![]() SOTTOSEGRETARIO DI STATO AL MINISTERO DELL'INTERNO Dipartimento della Pubblica Sicurezza |
Comunicato Stampa |
In relazione alle notizie, pubblicate negli ultimi giorni da varie testate giornalistiche, relative ai disagi lamentati, anche con modalità di protesta eclatanti, da taluni testimoni di giustizia, è opportuno precisare quanto segue:
a. i fratelli Giuseppe e Domenico Verbaro sono stati estromessi dal programma di protezione, loro applicato a partire dal 1997, con una decisione adottata il 17 aprile 2002 dalla Commissione che presiedo, su parere conforme della Direzione Nazionale Antimafia. Il provvedimento è motivato per l'atteggiamento tenuto dai Verbaro, di costante e violenta ostilità nei confronti del personale destinato alla loro protezione, e per le ripetute richieste di entrambi di esosi benefici in denaro, di alloggi in alberghi di lusso, di macchine blindate e di posti di lavoro per sé e per i familiari.
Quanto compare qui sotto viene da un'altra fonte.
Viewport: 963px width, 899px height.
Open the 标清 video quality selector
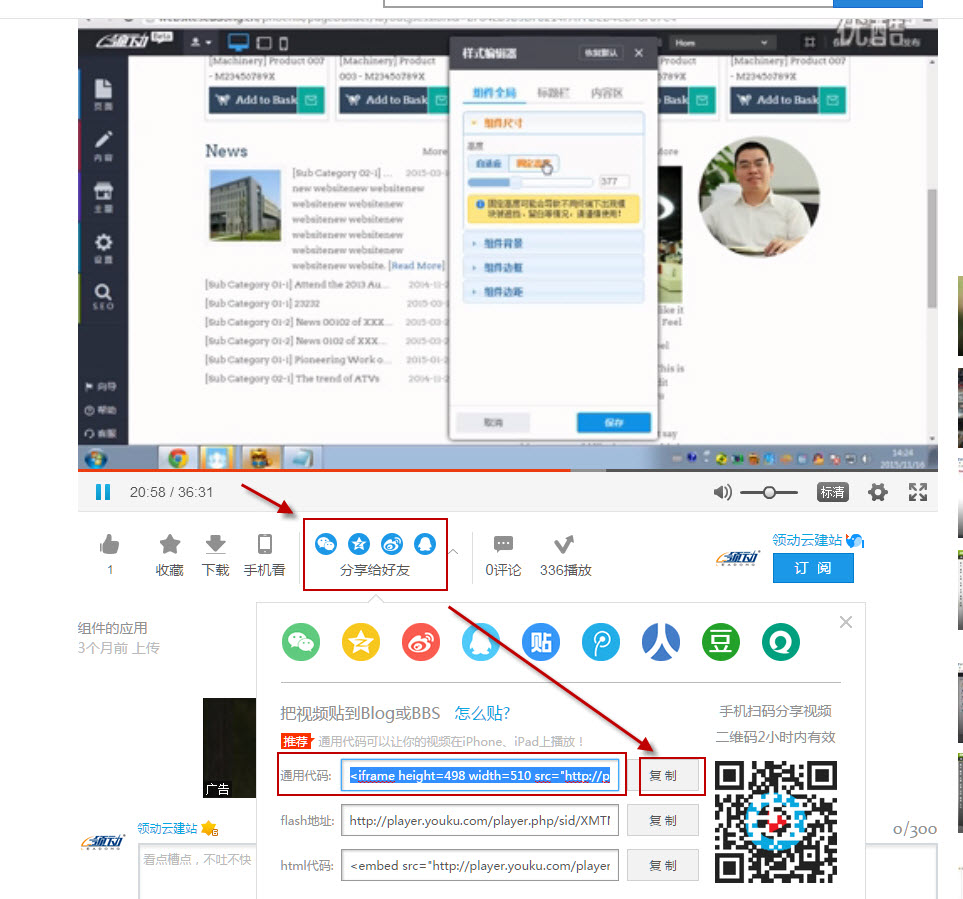click(x=833, y=492)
I comportamenti seguiti dai due hanno compromesso ogni possibilità di protezione, poiché essi hanno spesso utilizzato le proprie generalità, invece di quelle di copertura, hanno rilasciato interviste a mass media anche locali, facendo facilmente risalire alla località protetta, e hanno inscenato proteste anche nei pressi del Viminale, fino a giungere - ciò che ha fatto Giuseppe Verbaro - a barricarsi all'interno della prefettura di Prato, a spargere di carburante il pavimento, e a tentare di darsi fuoco (a seguito di questo episodio è stato instaurato un procedimento penale concluso con la condanna del Verbaro, in data 15 marzo 2002, a 9 mesi di reclusione). E' da ricordare infine che i Verbaro hanno fruito di un contributo del Commissario antiracket e antiusura pari a £ 655.671.090.
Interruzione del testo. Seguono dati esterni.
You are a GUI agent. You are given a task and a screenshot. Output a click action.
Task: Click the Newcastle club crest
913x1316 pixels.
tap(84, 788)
b. Giuseppe Carini, ammesso al programma di protezione nel 1996 e fuoriuscito nel 1999 su conforme parere dell'autorità giudiziaria, aveva ricevuto all'epoca un congruo contributo finanziario (£ 90.000.000) per reinserirsi nella vita sociale. Nonostante ciò, il suo caso è stato riesaminato dalla Commissione in considerazione della pendenza di una controversia da lui instaurata contro il ministero dell'Interno e nel quadro della rivalutazione della figura e del ruolo dei testimoni di giustizia, anche alla luce delle modifiche introdotte sul punto dalla legge n. 45/ 2001. Dopo una approfondita valutazione delle proposte formulate da Carini, la Commissione gli ha proposto una integrazione del contributo erogatogli nel 1999, con l'aggiunta di circa 130.000 euro, e un inserimento lavorativo nell'area della educazione alla legalità, proprio al fine di valorizzare la sua passata esperienza di testimone, con un compenso annuo pari a circa 28.000 euro: in tal modo sarebbe stato garantito il risarcimento chiesto rispetto a ipotetici danni patiti in passato a seguito della propria condizione di testimone e, al tempo stesso, sarebbe stata assicurata la piena integrazione sociale. Carini ha espressamente rifiutato la proposta avanzata dalla Commissione e, benché quest'ultima abbia lasciato al Carini la possibilità di riflettere per più di un mese, ha confermato tale atteggiamento.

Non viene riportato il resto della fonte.